[Start SOURCE EXTRACT]

And so with 7.0, we’ve made investments to make those trade-offs less harsh, investing in compression within the row store to drive down the TCO and implementing fast seeks and secondary hash indexes so that users who need those can just use column [inaudible 00:38:40] data. We’re not going to stop there. Long term what we want is to have a single table [inaudible 00:38:47] that has all those capabilities and under the covers, we autonomously and automatically will use the right row or column format and make use of memory and disk so that you don’t have to make the choice at design-time. We make the choice for you at an operational time based on how your workload is working and choose what’s optimal for you. And that’s what you’re going to see over the next several versions of MemSQL.
And last but not least, of course, is in order to manage and make use of a distributed database, you need to have the right tools for both deploying and managing it. And so we have a number of new capabilities within our tool chain to make it easier to set up your cluster if you’re using the self-manage and to allow you to do things like online upgrade and do monitoring of your data over time, so you can do capacity management and troubleshoot problems that are intermittent. And then on the visual side, the studio tool, which I briefly showed you during the demo allows you to do things like logical monitoring to visualize the component states of the nodes within a cluster to make sure there’s no hotspots or data skew or other problems that need attention.

[End SOURCE EXTRACT]
[Start RECORDS PROVIDED]

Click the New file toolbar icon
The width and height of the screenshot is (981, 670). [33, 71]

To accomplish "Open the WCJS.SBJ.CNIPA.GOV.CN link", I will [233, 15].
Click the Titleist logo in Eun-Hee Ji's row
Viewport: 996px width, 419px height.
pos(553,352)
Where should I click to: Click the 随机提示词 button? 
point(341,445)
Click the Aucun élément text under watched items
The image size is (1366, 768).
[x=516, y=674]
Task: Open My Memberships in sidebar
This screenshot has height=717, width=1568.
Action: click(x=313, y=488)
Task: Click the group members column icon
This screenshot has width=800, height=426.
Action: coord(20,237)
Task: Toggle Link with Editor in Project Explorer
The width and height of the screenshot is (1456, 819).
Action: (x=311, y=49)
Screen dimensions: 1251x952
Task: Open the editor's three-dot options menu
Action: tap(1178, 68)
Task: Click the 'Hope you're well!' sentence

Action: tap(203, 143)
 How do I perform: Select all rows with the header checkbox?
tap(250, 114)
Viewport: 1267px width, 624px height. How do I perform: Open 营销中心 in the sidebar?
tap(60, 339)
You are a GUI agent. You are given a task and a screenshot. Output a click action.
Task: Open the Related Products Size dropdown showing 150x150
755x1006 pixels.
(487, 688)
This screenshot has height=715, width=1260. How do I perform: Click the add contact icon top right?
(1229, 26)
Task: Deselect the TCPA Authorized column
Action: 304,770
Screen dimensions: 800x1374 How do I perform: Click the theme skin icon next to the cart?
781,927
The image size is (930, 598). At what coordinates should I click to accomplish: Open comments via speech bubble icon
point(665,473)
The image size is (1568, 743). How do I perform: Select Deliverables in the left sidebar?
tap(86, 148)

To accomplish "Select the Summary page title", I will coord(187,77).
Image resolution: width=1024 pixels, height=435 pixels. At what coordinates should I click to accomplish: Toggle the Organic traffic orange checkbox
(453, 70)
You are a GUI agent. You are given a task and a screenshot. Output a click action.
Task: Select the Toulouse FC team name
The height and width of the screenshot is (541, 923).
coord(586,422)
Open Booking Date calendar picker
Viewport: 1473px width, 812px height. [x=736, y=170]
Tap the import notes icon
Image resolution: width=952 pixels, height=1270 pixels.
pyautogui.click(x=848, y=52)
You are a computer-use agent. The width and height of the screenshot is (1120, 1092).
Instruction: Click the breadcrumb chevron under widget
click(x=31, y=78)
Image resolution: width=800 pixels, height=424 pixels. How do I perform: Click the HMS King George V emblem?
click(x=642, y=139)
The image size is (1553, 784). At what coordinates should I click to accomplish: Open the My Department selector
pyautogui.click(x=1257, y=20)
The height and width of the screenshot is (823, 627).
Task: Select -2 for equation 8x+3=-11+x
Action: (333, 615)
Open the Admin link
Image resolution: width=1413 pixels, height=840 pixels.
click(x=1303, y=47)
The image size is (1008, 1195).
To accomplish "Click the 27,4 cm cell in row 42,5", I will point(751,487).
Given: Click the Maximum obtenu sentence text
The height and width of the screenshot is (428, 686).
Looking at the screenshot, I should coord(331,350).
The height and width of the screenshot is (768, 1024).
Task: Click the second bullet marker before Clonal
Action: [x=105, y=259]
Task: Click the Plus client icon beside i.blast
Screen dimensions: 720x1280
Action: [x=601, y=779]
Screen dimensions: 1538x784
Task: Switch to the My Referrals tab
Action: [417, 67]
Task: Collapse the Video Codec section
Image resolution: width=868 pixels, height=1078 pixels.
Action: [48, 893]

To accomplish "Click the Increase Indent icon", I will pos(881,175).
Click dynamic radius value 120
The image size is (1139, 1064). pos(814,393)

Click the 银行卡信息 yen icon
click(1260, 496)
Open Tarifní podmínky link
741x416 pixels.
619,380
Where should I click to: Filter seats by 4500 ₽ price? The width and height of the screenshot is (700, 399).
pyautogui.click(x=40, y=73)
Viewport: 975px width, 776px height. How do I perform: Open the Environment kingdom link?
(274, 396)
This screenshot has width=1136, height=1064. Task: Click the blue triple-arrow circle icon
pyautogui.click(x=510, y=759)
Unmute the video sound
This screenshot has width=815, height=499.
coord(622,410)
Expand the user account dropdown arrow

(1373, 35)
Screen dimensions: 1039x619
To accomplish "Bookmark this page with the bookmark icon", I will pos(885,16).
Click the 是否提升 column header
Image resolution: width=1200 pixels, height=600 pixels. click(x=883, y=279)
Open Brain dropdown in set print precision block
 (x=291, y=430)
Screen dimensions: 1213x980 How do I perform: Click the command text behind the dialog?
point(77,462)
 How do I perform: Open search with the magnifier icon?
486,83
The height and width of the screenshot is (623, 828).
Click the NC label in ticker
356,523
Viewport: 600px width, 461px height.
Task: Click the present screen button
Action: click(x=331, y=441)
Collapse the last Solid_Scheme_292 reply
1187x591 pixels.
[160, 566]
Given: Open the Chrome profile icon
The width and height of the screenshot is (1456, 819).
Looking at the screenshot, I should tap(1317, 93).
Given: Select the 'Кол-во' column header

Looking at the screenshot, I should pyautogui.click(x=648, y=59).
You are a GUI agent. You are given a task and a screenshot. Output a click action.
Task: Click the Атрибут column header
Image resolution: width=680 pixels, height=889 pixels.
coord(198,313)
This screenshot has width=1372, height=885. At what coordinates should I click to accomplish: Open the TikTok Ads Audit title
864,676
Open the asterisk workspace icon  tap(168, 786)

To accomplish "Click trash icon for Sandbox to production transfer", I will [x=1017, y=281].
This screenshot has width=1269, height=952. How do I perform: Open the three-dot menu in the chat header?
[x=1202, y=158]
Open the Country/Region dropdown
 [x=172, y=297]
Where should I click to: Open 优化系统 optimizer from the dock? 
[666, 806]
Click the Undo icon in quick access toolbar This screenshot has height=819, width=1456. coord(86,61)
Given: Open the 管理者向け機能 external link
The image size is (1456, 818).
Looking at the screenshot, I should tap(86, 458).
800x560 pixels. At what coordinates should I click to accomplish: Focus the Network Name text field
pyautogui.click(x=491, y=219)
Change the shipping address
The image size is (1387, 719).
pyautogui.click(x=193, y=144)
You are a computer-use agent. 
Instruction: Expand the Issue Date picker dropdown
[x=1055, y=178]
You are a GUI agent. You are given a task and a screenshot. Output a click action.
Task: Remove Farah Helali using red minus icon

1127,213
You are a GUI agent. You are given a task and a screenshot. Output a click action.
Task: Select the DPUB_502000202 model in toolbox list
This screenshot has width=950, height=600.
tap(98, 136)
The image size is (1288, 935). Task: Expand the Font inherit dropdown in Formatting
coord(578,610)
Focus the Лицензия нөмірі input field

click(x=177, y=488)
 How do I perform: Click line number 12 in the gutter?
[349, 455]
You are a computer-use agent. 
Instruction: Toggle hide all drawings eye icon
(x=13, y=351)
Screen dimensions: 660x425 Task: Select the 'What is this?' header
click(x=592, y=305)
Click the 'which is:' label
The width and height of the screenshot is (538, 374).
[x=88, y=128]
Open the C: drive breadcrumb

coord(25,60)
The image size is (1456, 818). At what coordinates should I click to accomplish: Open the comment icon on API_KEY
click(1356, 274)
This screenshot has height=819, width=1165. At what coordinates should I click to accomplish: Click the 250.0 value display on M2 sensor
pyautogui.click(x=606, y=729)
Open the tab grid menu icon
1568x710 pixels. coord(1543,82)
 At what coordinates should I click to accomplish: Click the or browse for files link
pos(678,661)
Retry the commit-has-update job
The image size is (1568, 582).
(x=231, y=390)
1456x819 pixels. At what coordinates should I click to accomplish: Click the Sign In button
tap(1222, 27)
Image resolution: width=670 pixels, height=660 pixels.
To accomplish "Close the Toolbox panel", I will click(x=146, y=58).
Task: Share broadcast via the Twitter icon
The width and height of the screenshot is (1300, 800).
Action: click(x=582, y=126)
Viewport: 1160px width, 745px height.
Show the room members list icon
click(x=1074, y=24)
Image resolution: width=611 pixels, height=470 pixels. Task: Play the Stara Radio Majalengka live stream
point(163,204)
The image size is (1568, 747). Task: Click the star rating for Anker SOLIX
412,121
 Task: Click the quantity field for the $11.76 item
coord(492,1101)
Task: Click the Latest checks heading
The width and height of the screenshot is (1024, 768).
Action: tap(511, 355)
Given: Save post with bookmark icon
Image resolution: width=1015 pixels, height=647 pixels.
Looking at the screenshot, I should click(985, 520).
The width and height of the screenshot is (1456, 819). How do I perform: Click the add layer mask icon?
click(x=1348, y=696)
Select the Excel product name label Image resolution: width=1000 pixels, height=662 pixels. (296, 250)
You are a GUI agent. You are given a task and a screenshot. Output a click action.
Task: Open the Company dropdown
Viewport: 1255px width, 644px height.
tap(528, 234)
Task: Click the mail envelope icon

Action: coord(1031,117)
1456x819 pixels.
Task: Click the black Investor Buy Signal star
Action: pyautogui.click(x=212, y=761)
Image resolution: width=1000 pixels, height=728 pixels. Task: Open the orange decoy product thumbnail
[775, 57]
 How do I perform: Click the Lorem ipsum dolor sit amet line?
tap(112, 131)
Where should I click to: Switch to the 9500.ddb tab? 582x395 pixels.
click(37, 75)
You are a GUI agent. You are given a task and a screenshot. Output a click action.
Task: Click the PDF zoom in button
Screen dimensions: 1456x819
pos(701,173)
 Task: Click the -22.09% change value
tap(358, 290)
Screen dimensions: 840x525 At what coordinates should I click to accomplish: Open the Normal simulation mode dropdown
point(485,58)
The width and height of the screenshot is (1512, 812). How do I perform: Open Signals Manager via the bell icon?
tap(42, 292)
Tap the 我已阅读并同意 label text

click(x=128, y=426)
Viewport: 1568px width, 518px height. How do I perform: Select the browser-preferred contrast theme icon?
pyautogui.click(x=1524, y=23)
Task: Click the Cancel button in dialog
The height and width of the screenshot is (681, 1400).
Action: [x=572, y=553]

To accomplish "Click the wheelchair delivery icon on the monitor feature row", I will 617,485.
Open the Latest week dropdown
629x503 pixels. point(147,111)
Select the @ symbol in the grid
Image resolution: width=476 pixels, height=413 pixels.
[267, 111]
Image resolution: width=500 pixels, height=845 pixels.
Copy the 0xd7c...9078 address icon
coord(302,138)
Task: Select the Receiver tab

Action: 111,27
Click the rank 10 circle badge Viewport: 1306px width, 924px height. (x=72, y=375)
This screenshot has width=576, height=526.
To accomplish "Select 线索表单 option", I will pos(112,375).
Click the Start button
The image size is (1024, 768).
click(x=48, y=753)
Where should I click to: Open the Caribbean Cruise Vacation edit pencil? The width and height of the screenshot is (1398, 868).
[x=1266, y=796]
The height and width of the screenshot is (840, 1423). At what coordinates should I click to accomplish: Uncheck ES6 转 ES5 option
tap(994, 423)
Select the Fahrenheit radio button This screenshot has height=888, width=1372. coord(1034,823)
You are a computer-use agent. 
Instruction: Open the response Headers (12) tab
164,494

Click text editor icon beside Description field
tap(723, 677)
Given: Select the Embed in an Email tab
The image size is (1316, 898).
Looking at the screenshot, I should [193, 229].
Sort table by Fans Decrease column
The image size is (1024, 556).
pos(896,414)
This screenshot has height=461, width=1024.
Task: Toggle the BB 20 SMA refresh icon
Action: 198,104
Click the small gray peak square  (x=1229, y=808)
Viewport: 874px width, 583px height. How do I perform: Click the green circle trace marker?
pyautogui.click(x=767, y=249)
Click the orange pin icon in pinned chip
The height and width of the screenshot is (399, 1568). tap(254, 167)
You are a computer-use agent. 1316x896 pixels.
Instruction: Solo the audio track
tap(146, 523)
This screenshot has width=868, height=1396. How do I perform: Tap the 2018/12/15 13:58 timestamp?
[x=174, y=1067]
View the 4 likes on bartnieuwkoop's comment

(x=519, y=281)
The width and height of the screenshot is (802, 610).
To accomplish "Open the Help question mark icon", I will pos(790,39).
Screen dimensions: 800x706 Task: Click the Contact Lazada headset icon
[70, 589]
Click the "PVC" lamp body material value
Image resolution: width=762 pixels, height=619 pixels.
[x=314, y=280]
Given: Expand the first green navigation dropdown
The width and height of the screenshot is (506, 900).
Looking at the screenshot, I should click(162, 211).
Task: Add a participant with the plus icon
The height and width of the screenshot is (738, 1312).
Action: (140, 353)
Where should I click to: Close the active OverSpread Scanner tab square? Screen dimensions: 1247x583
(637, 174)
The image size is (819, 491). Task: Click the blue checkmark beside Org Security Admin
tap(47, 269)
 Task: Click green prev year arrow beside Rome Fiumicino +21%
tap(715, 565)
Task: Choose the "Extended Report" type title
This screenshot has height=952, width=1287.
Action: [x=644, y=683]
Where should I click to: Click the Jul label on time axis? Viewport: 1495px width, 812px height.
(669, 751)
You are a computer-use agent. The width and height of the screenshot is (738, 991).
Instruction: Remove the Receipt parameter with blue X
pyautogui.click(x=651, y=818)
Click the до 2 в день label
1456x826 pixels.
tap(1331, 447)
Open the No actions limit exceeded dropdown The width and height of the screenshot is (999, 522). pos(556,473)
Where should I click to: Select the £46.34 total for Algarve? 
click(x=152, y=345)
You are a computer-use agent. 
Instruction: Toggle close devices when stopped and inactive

[End RECORDS PROVIDED]

Continue the MemSQL 7.0 talk transcript above from its last sentence.

Physical monitoring of the actual hosts, so you can see if any one of them is using more resources whether it’s CPU or memory or disk or I/O than it should be using and take action if needed. Of course, the physical monitoring is only something that you can do when you’re self-managed. When using Helios, the physical monitoring is taken care of by MemSQL. We also let you have tools for letting you look for a long running queries, so you can troubleshoot if a query perhaps at a plan change is now got a less optimal plan and using too much capacity or too much resources. So you can find the query, figure out what the problem is and kill it if needed. And of course, the SQL editor, which you saw in the demo that allows you to write queries and experiment with the system as well as manage it.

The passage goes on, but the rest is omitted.